WHAT YOU ARE ASKED TO DO: Below are the entries; give again exactly the lines from the one mentioning "Pick the no-entry red bar sign symbol" through the one mentioning "The width and height of the screenshot is (455, 358).", inclusive.
Start of DATA EXCERPTS
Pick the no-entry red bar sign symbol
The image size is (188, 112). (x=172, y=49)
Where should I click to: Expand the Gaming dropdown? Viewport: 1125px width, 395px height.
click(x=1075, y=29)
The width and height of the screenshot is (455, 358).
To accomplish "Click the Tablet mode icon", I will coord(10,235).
End of DATA EXCERPTS
Start of DATA EXCERPTS
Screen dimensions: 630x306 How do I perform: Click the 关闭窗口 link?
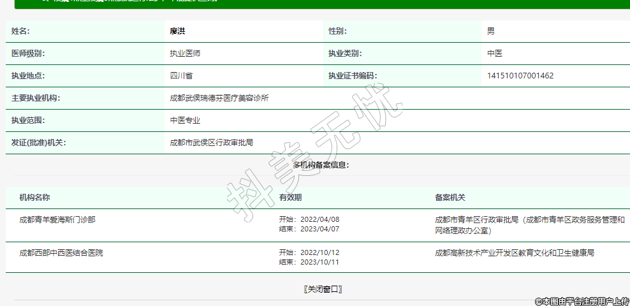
End of DATA EXCERPTS
Start of DATA EXCERPTS
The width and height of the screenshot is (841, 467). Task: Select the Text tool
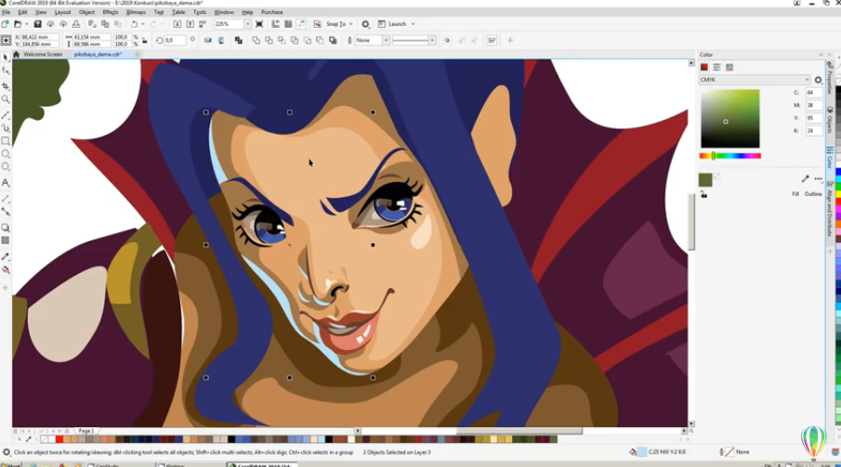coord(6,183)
End of DATA EXCERPTS
FINISHED EXERCISE:
Pick the no-entry red bar sign symbol
The image size is (188, 112). (x=172, y=49)
Where should I click to: Expand the Gaming dropdown? Viewport: 1125px width, 395px height.
click(x=1075, y=29)
The width and height of the screenshot is (455, 358).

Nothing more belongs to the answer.